• Objective: Can you copy out every line of the records below word for word, leaving the pictures out of your answer?

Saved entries

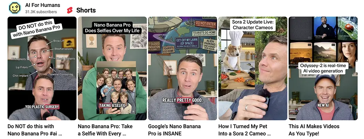Click the "Odyssey-2 is real-time AI video generation" caption
The height and width of the screenshot is (139, 364).
click(x=323, y=68)
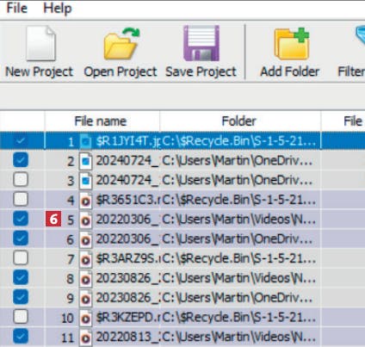Enable checkbox for row 7 $R3ARZ9S file
The height and width of the screenshot is (347, 365).
[21, 257]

• Answer to this problem:
Click the "Odyssey-2 is real-time AI video generation" caption
The height and width of the screenshot is (139, 364).
click(x=323, y=68)
Enable checkbox for row 7 $R3ARZ9S file
The height and width of the screenshot is (347, 365).
[21, 257]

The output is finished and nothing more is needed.